- **Directions**:
(1) Repeat the stretch of the iSoLT text from "Career Development" through "sources of evidence.", word for word.
(2) Add -95 to every number in the answers of the saved data entries, including coordinates and any image sizes, and write those entries out again with their requests. Cover only the stretch from the line containing "Enable weekly updates by email" through the end of the entries, and leave the pictures out.

- **Text block**:
— START —

Innovation and Scholarship of Learning and Teaching

What is iSoLT

Innovation and Scholarship of Learning and Teaching (iSoLT) means the development and implementation of innovative approaches to learning and teaching (teaching, delivery and teaching related duties) at the University, and systematic evidence-based scholarly enquiry into learning and teaching.

Boyer describes two levels of scholarship:

Base Line Level

  • Being familiar with the latest ideas in your subject
  • Being aware of ideas on teaching that subject
  • Evaluating and reflecting on your students' learning

Advanced Level

  • Contributing to the development of the pedagogy of the subject
  • Researching the learning and teaching of the discipline
  • Disseminating outcomes

(Boyer, Ernest. 1990)

Career Development

The recognition and reward of scholarship of learning and teaching provides the opportunity for career pathways for teaching academics, and teaching and research academics at Curtin. It is possible to plan a career path that is partly or mainly based on scholarship and research in higher education. The University document, Teaching Excellence at Curtin (Criteria and Standards), provides information on how to develop a profile in scholarship, and on possible supporting sources of evidence.

Pathway Academic Level

iSoTL local level

iSoTL institutional level

iSoTL national & international  

A and B

C and D

D and E

iSoLT Activities

iSoLT inquiry
Conduct literature searches for a potential iSoLT project
Write a research proposal for a iSoLT project
Write a iSoLT grant application
Write a literature review for a iSoLT project
Collect data for a iSoLT project
Apply for ethics approval for a iSoLT project
Design and implement innovations as part of a iSoLT project
Analyse data for a iSoLT project

iSoLT dissemination
Prepare and give presentations and workshops on the outcomes of iSoLT projects
Prepare a iSoLT publication (e.g. journal article, book chapter)

iSoLT leadership
Peer reviewing a iSOLT publication (e.g. for a iSoLT journal/conference)

— END —

[Saved data entries]
— START —

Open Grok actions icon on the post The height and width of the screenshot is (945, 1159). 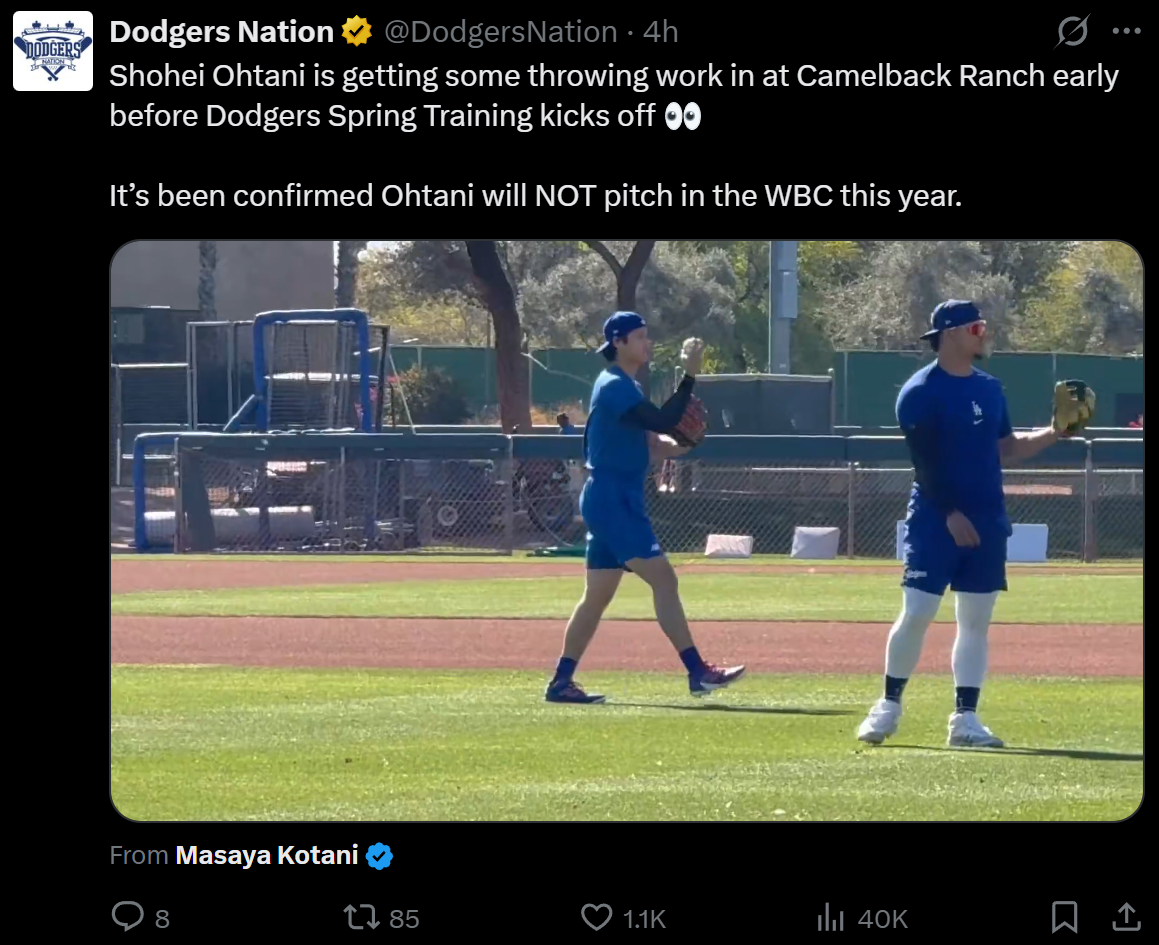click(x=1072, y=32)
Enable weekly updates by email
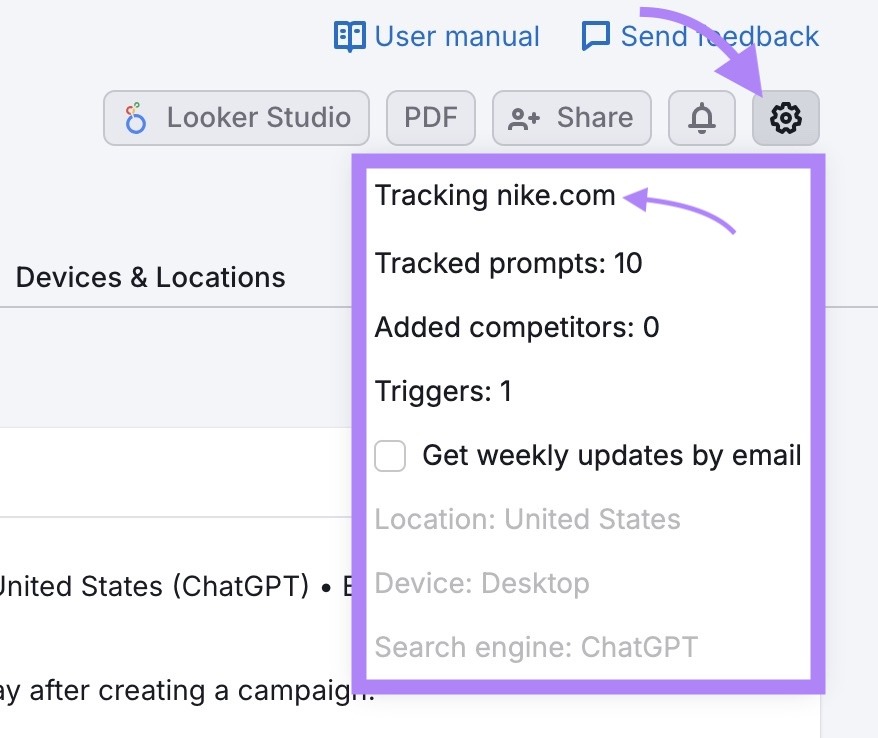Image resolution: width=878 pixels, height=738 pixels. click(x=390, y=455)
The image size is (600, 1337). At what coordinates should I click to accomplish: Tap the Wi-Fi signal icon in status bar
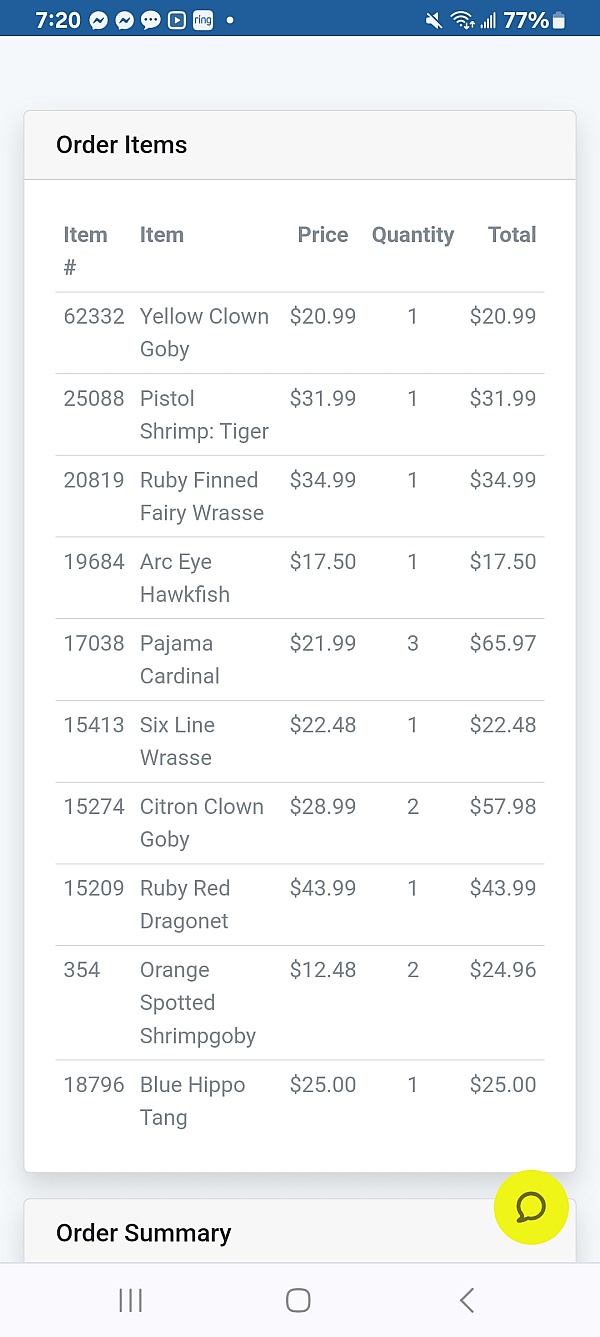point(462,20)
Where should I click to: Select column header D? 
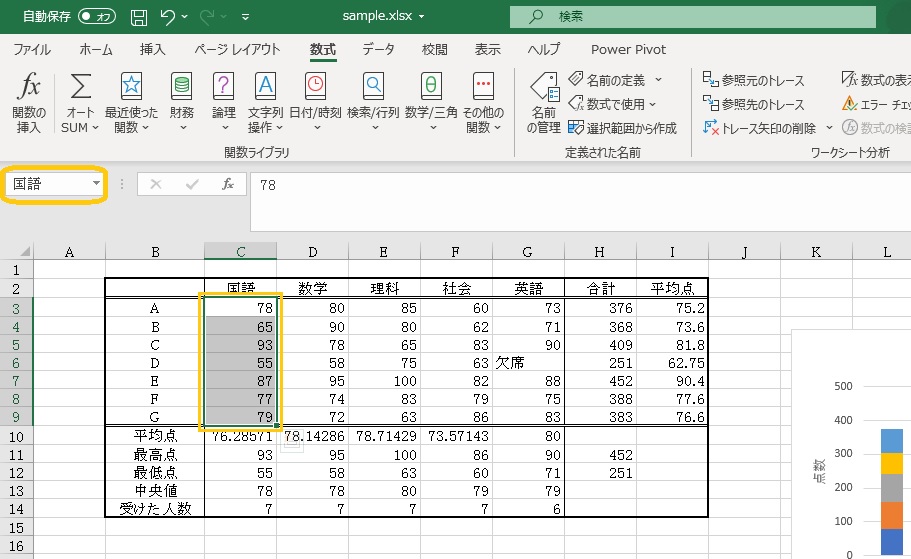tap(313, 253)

— END —

- **Solutions per task**:
(1)
Career Development

The recognition and reward of scholarship of learning and teaching provides the opportunity for career pathways for teaching academics, and teaching and research academics at Curtin. It is possible to plan a career path that is partly or mainly based on scholarship and research in higher education. The University document, Teaching Excellence at Curtin (Criteria and Standards), provides information on how to develop a profile in scholarship, and on possible supporting sources of evidence.

(2)
Enable weekly updates by email
Image resolution: width=783 pixels, height=643 pixels. click(x=295, y=360)
The image size is (600, 1337). At what coordinates should I click to accomplish: Tap the Wi-Fi signal icon in status bar
point(367,-75)
Where should I click to: Select column header D? 
tap(218, 158)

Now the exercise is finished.